▶ Exercise task 1:
From the head's blog post, print the passage starting with "That love, on" and going on through "up with service.".
▶ Exercise task 2:
According to the head's blog post, what Latin word does "Maundy" come from?
▶ Exercise task 3:
List everything the head's blog post says the head is telling the children by agreeing to wash their feet.

Head’s Blog 22nd March 2019 Friday 22nd March 2019

This week in chapel 3D led the service about Maundy Thursday. The word Maundy itself comes from the Latin (hurrah!) mandatum – “that which is ordered” or commanded and specifically on this day it refers to the commandment that Jesus gave his disciples to love one another.

That love, on this particular day, found its expression in the humblest of tasks that he performed for his friends, washing their feet.

On Tuesday therefore, it was good that I could play my part in the story and wash the feet of some of the children acting as disciples around the table for the last supper.

Any such act by a leader has more of an impact perhaps because there is a surprise at the role being taken on.

In agreeing to wash their feet, whether symbolically or as on Tuesday in reality, what I’m saying to the children is that I respect them and I want the best for them and I will do anything for them and of course I do in fact believe that leadership is intrinsically bound up with service.

In the traditions of British society and culture we value all the services that support the structures of our country. We teach children to respect healthcare professionals, those who offer to fight for all countries or keep it safe. We ask children to show their respect in the ways that they behave and in the effort that they put into what they do each day at school. And of course it works both ways. My colleagues in leading the pupils’ education also understand the meaning of service and I think it is a hallmark of a great school when this is a constant feature amongst all those working within it.

▶ Available data:
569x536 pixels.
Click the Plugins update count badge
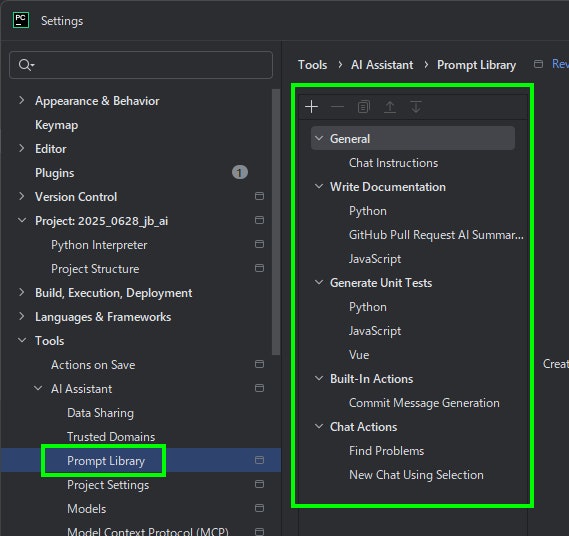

▶ Exercise answer 1:
That love, on this particular day, found its expression in the humblest of tasks that he performed for his friends, washing their feet.

On Tuesday therefore, it was good that I could play my part in the story and wash the feet of some of the children acting as disciples around the table for the last supper.

Any such act by a leader has more of an impact perhaps because there is a surprise at the role being taken on.

In agreeing to wash their feet, whether symbolically or as on Tuesday in reality, what I’m saying to the children is that I respect them and I want the best for them and I will do anything for them and of course I do in fact believe that leadership is intrinsically bound up with service.

▶ Exercise answer 2:
Mandatum.

▶ Exercise answer 3:
- That the head respects them
- That the head wants the best for them
- That the head will do anything for them